Hands Across The Divide statue (by Maurice Harron) located in the middle of a roundabout west of Craigavon Bridge in Derry.
I shot the photograph through the window of a vehicle wheeling through the roundabout. There are much better ones to be found on the Web. The statue is supposed to portray a Catholic and a Protestant tentatively reaching out to each other in peace.
We had a few hours touring around Derry after our transport set us down close to the walls. John McNulty, the guy walking us about, covered Derry history far past (Siege of Derry, 1688) and new past (the Troubles and Bloody Sunday, 1972).
McNulty had been in Derry in 1972 — although not in Bogside on that Sunday — and had a lot to say about Bloody Sunday and the Troubles. He also told us that after much work and testimony, the results from the Saville Bloody Sunday Inquiry are due out some time soon-ish. Maybe early next year.
At great cost, I might add. According to Shaun Woodward, Secretary of State, Northern Ireland Office, “The cash spend on the Bloody Sunday inquiry was £178.264 million at the end of April 2007.” with more costs sure to be added as the report gets written. Yikes.
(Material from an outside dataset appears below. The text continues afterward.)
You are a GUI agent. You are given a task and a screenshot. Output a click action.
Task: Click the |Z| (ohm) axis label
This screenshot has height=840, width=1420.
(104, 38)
We took a walk along the walls of Derry, spent time inside the Apprentice Boys of Derry museum,
toured the murals by the Bogside artists
and the Bloody Sunday memorial
and visited the Guildhall before coming back to our hotel for a slightly drizzly picnic lunch on the grounds.
Later on in the afternoon, John Hume joined us and gave a free-wheeling talk about life, the peace process and the universe. He wrapped up his talk by telling us what a fantastic president Hillary would be and asking us to always call Derry “Derry” not “Londonderry.”
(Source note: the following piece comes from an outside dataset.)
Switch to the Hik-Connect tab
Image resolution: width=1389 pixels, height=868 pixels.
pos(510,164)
Then Hume sang the song he claims should be the American Irish anthem, Danny Boy. He claims the song is a lament of an Irish mother to her emigrant son. Oh, but his is a lovely voice and he sang the song with heart. No dry eyes here as the song ended.
After the talk, he retreated to the Beech Hill sitting room/bar and his nibs and I order up some Smithwicks and spent an hour or so with him and other fellow travelers, chatting in too comfy chairs, helping him kill time before he and his wife, Pat, joined the gang for dinner at the hotel. Man, has that guy seen a lot of history.
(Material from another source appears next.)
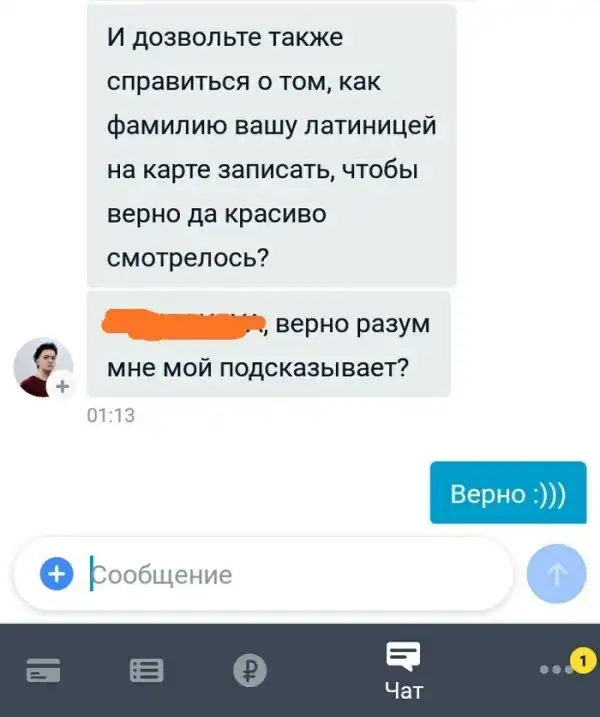Screen dimensions: 600x717
Task: Tap the yellow notification badge showing 1
Action: coord(583,661)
Derry was an interesting place. We spent three nights at Beech Hill, but only a day in Derry. (The other full day we had was filled with an absolutely glorious walk along the Giants’ Causeway and the headlands.)
I’m glad we saw the bits of Derry we did. Glad to have heard Hume talk on the subject. Derry isn’t a place I’d return to again and again but I’m glad we stopped there for the time we did. What we experienced brought the history of the place a bit closer to heart.